◆ Do this
Copy out the listing below, substituting "Instruction" for every occurrence of "Task" and keeping everything else the same. Leave out the pictures.

◆ Supplied records
★ ★ ★ ★ ★ ★ ★
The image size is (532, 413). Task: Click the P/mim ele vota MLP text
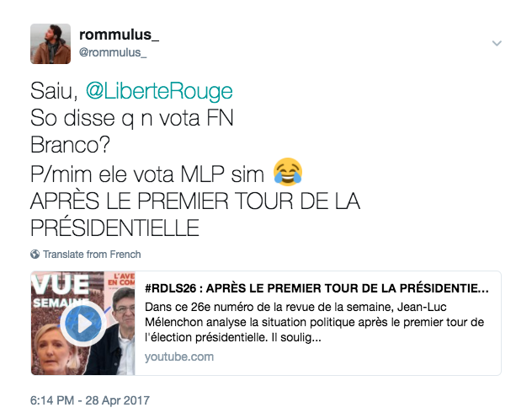click(x=147, y=174)
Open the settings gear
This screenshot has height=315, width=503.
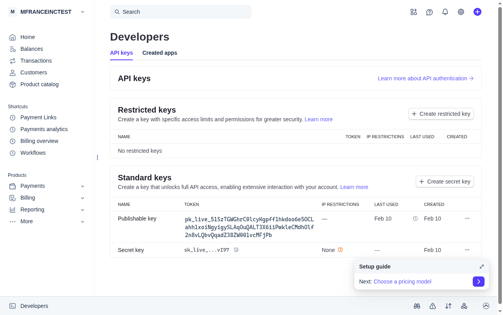coord(461,12)
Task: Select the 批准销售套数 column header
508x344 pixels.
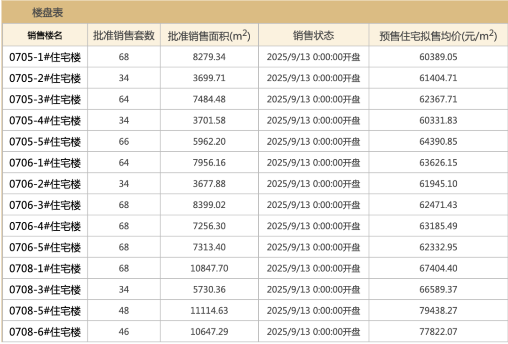Action: click(124, 36)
★ ★ ★ ★ ★ ★ ★
◆ Task answer
The image size is (532, 413). Instruction: Click the P/mim ele vota MLP text
click(x=147, y=174)
Open the settings gear
This screenshot has height=315, width=503.
coord(461,12)
Instruction: Select the 批准销售套数 column header
508x344 pixels.
Action: click(124, 36)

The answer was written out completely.